Pox Britannica

Share this

In November 1922, George Orwell (or Eric Blair, as he was then) arrived in Burma, to take up a post with the Indian Imperial Police. He was 19, not long out of Eton, which he had attended on a scholarship; his family could not afford to send him to university. He moved about: from hill station to frontier outpost, to the outskirts of Rangoon, eventually posted to the town of Katha, in Upper Burma. It was on this remote place that he based the town of Kyauktada, the setting for his first novel, Burmese Days. It was published in New York by Harper & Brothers in 1934, and then, in 1935, in London, by Victor Gollancz, who had – needlessly – been afraid of libel.

In 1934, my father, aged 22, arrived in the province of Bihar, in northern India. For five years he was to supervise the large district of a sugar plantation before serving in the Indian Army until the end of the war. This tenuous temporal connection between two utterly different men is what set me reading Burmese Days.

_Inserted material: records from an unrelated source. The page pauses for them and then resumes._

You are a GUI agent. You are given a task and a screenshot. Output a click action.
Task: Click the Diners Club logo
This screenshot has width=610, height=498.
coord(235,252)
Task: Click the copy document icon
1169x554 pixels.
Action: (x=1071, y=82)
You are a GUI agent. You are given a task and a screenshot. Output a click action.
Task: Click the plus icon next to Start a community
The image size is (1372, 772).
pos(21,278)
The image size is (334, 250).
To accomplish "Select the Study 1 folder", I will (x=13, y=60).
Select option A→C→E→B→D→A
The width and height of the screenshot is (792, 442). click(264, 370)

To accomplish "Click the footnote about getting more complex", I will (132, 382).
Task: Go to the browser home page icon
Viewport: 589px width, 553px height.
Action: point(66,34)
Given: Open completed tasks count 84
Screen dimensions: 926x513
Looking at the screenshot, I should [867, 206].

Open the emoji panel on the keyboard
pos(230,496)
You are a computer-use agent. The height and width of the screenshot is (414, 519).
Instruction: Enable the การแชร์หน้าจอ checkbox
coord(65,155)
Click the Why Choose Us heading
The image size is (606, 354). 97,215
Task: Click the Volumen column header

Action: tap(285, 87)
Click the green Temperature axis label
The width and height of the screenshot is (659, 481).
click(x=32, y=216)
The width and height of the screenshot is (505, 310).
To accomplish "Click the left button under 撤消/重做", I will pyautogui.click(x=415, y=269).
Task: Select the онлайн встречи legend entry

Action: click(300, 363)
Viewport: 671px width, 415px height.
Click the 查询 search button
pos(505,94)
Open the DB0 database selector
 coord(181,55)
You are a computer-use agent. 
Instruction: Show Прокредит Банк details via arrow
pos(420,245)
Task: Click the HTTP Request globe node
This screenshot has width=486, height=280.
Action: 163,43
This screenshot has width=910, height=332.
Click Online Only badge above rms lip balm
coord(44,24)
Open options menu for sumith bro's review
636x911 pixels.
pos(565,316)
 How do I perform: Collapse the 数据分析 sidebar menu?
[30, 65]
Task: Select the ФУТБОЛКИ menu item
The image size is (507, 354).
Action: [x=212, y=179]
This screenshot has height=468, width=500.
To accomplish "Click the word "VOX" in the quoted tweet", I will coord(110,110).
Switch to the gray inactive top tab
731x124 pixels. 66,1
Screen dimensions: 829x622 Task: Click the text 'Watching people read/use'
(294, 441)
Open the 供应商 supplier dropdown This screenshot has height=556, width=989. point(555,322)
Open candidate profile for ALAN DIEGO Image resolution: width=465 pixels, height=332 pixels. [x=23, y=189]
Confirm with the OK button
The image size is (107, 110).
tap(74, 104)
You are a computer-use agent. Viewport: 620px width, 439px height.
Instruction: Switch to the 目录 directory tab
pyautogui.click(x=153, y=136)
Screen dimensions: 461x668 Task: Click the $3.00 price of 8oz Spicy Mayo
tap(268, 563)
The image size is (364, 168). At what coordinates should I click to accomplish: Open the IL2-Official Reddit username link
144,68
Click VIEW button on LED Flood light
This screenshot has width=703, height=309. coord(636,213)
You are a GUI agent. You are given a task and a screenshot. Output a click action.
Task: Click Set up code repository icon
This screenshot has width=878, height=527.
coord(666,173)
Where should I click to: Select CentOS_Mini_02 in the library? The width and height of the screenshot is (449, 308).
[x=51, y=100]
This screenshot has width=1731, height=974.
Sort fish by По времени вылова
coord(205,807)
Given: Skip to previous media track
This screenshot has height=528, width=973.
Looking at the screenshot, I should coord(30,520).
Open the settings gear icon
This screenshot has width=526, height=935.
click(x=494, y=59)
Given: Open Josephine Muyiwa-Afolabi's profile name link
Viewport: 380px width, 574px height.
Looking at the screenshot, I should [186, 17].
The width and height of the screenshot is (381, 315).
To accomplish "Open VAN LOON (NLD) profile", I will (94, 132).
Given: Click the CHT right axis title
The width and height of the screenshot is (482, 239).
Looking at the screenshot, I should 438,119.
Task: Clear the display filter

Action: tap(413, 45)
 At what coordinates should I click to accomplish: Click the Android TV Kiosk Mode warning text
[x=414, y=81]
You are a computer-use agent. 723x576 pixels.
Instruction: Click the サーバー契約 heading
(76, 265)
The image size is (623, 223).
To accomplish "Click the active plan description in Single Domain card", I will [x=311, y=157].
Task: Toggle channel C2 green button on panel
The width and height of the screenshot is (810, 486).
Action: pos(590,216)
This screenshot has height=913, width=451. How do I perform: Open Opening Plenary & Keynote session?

In my twenties I had read almost all of Orwell except, for no good reason, this novel. Decades later, steeped in my father’s tape-recorded stories of his time in India, and trying to write my own novel about the aftermath of his colonial experience, I was reading all things relevant, from Forster to Rushdie – and then, almost as an afterthought, Orwell. Everyone should read this novel, I think now.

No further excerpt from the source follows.